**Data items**
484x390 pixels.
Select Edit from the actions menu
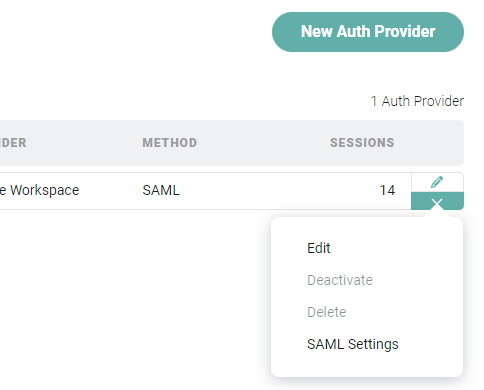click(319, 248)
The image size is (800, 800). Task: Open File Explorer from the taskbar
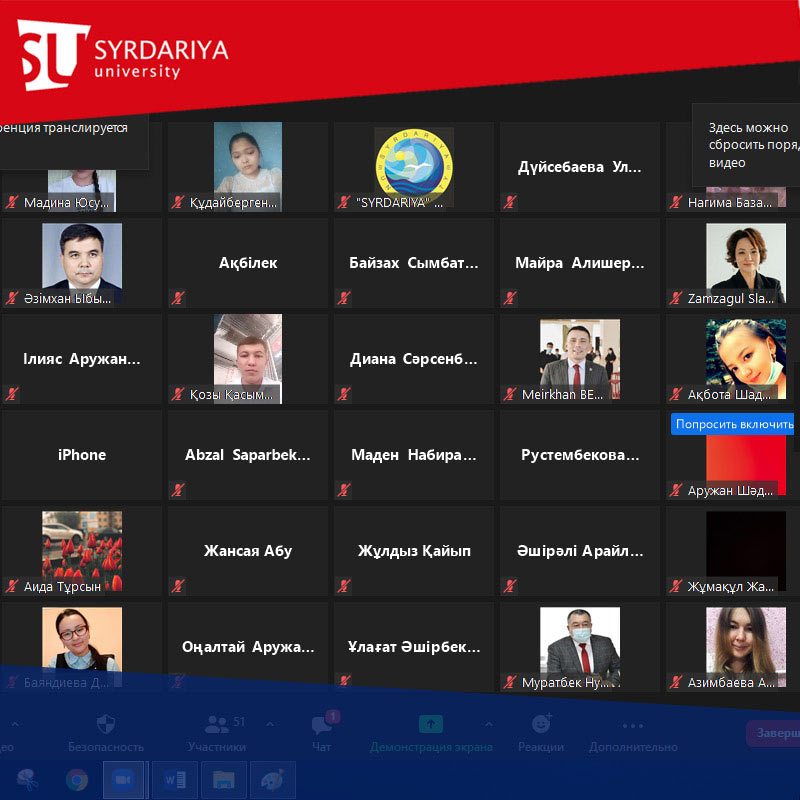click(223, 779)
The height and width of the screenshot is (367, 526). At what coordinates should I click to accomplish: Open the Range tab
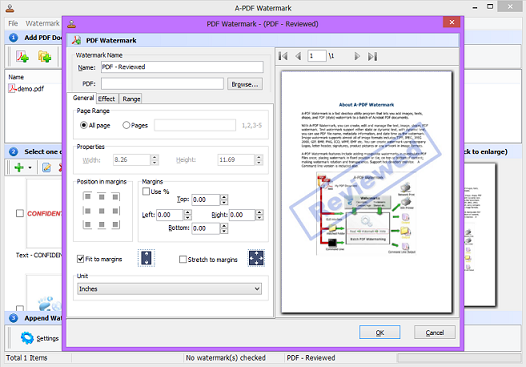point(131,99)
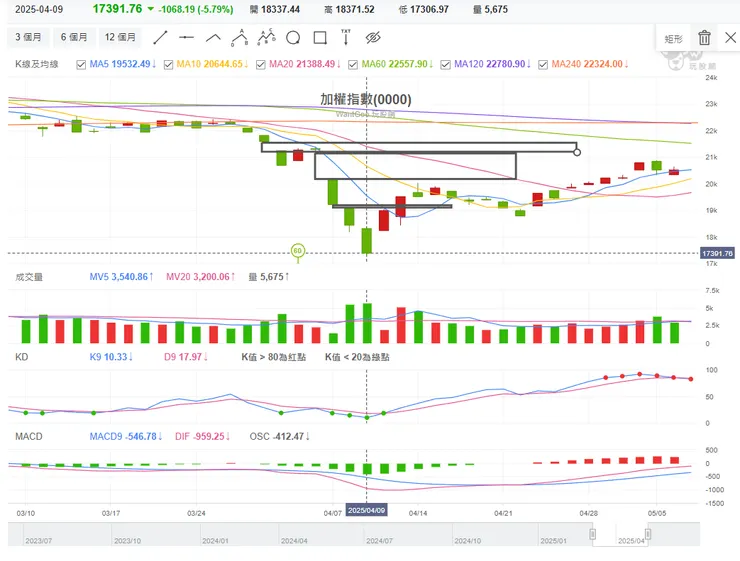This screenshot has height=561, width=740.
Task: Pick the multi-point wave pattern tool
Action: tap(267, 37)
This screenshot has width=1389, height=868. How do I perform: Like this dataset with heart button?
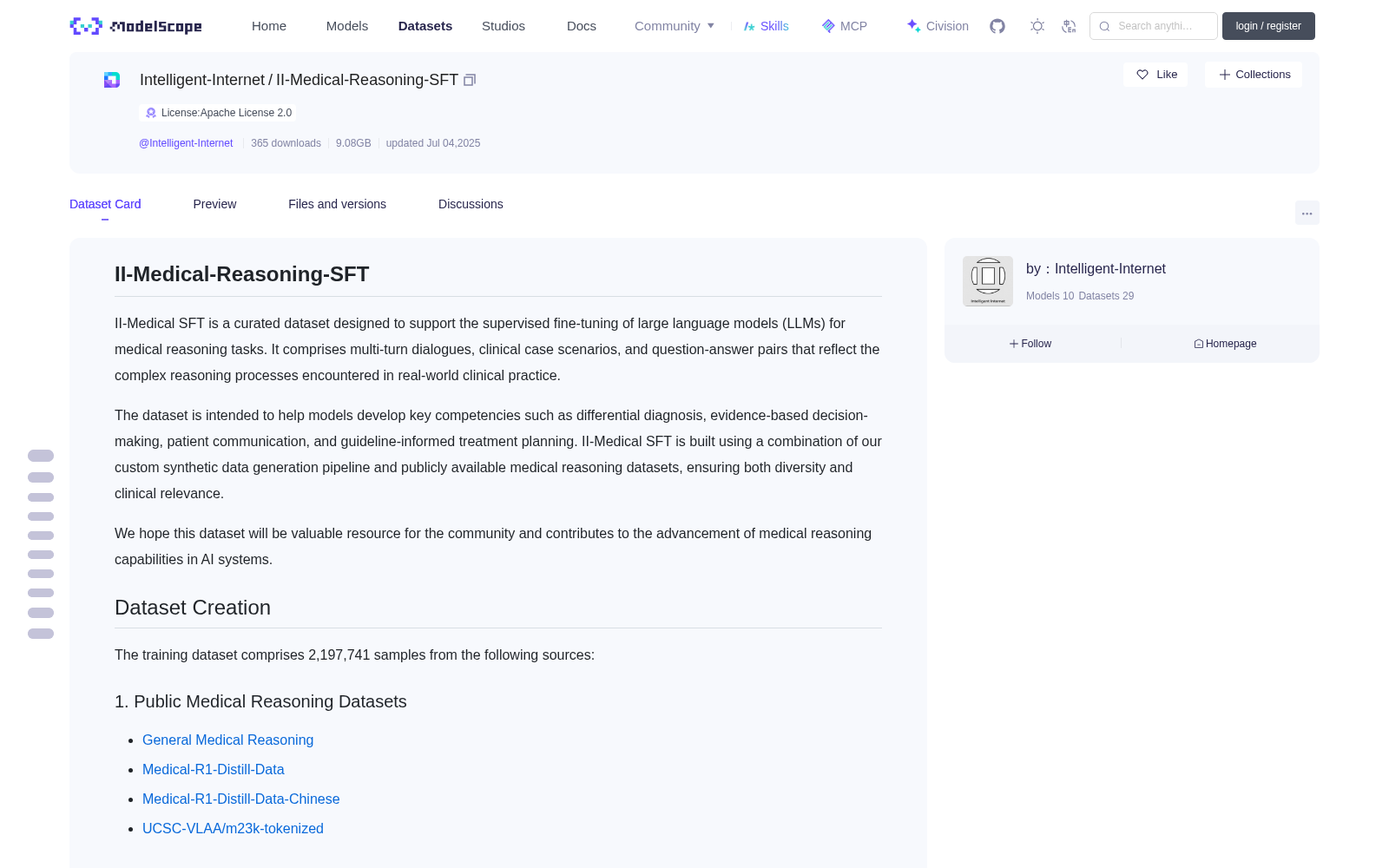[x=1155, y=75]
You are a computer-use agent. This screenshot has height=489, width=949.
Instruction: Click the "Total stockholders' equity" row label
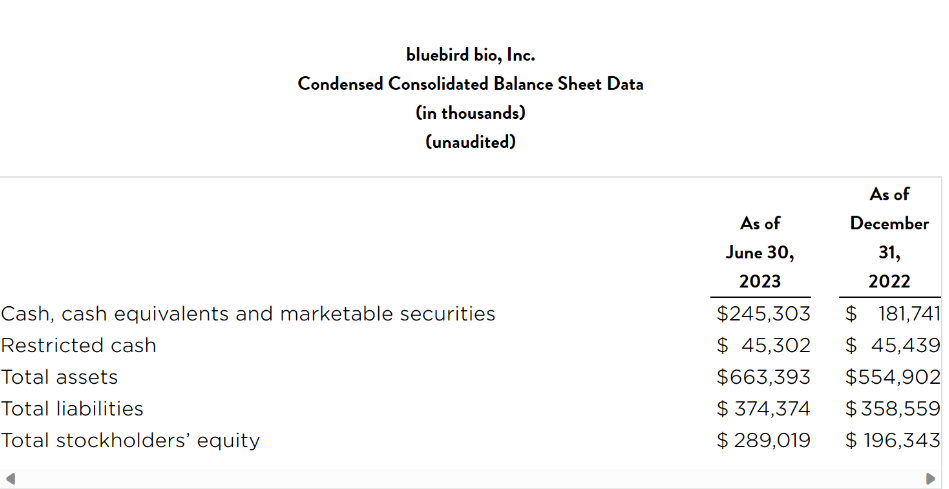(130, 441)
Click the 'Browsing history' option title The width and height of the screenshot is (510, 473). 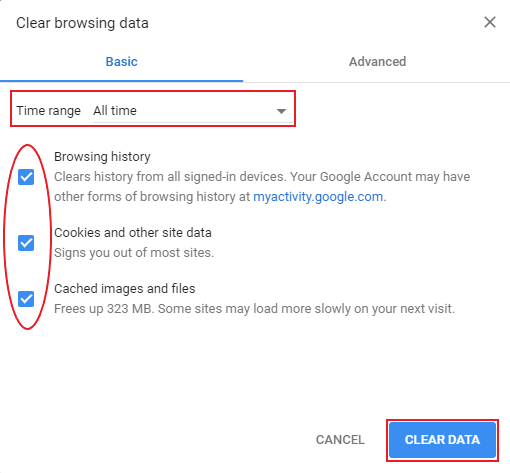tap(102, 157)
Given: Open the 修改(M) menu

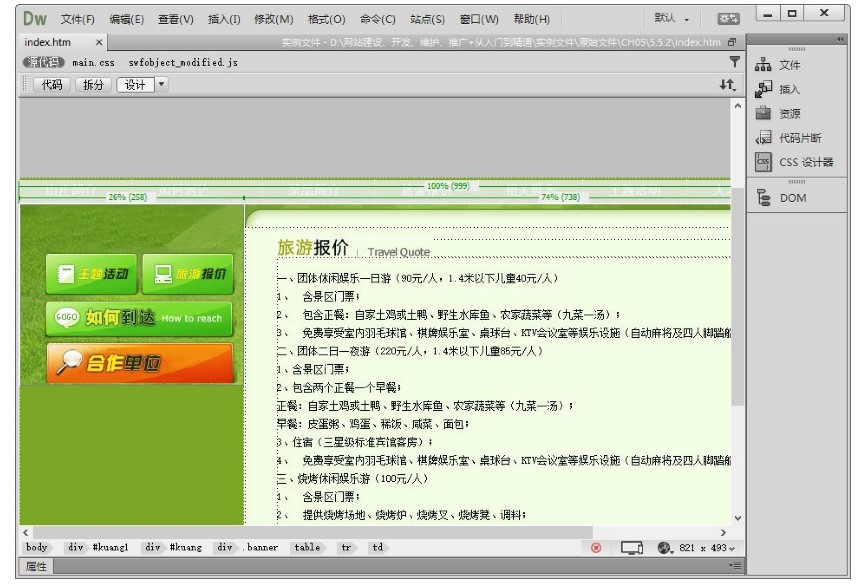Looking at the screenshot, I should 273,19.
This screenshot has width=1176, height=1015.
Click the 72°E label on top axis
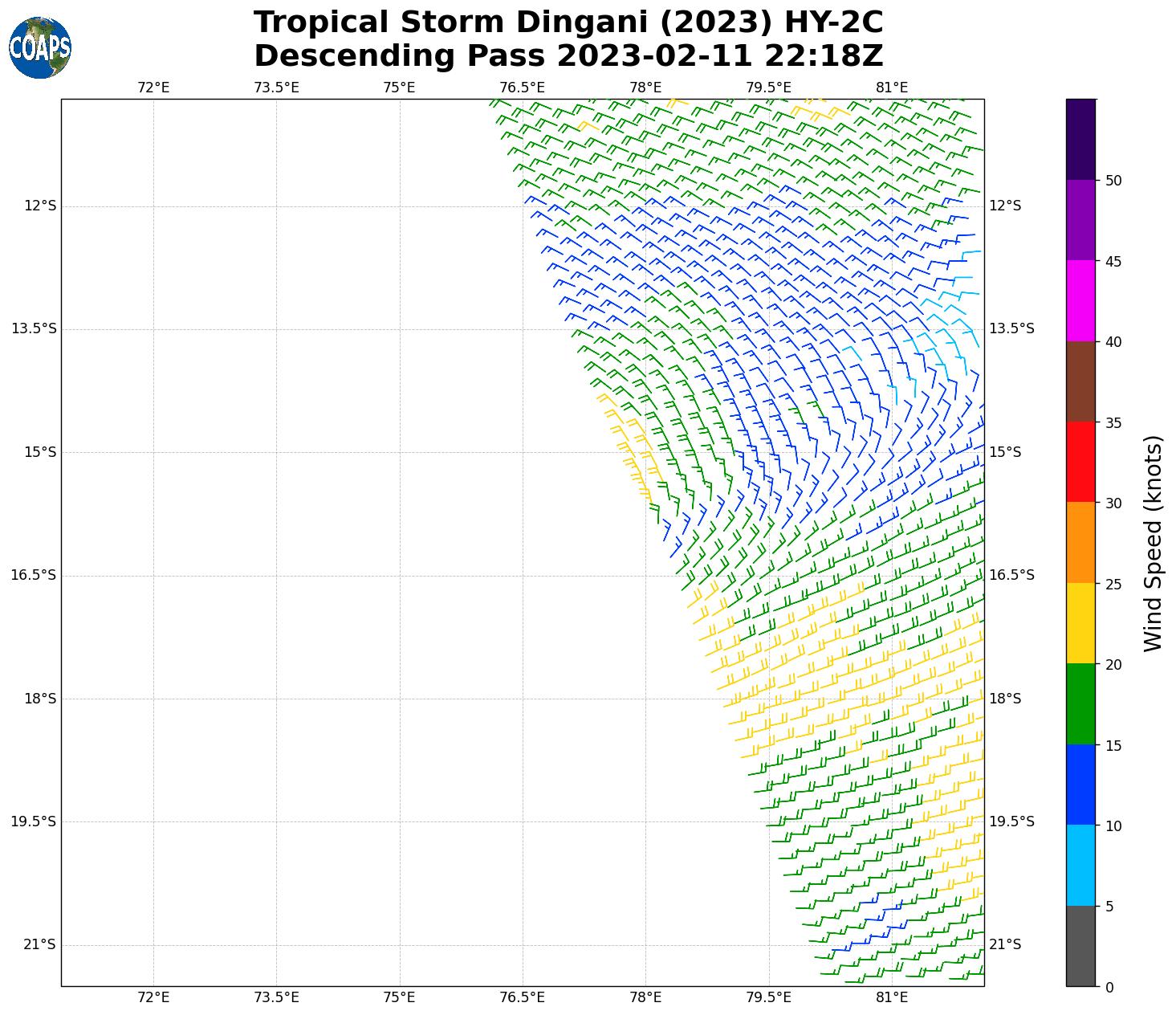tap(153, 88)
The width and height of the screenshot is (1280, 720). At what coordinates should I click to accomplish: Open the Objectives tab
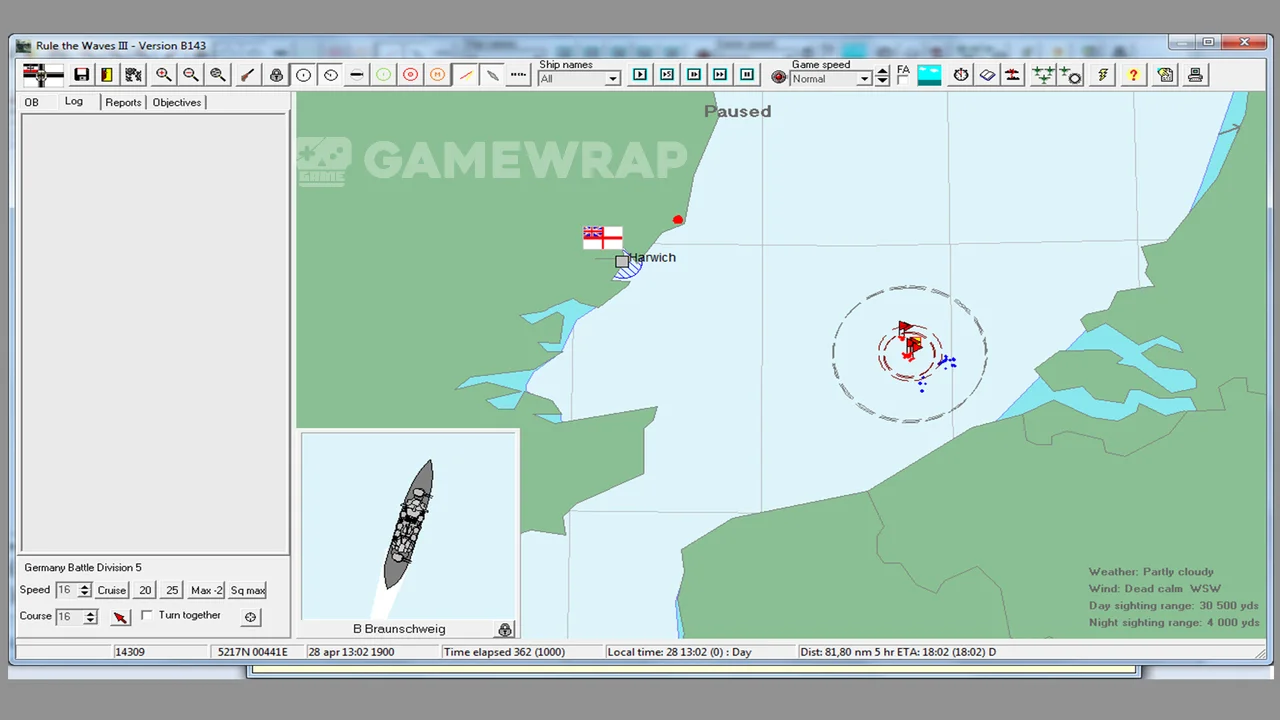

**Exercise brief**
Print only the lines from the one with "Given: Open the 修改(M) menu" through the last line of the data above, exactly and with both ends, and please omit any pictures.

**Reply**
Given: Open the 修改(M) menu

Looking at the screenshot, I should 273,19.
This screenshot has width=1176, height=1015.
Click the 72°E label on top axis
tap(153, 88)
The width and height of the screenshot is (1280, 720). At what coordinates should I click to accomplish: Open the Objectives tab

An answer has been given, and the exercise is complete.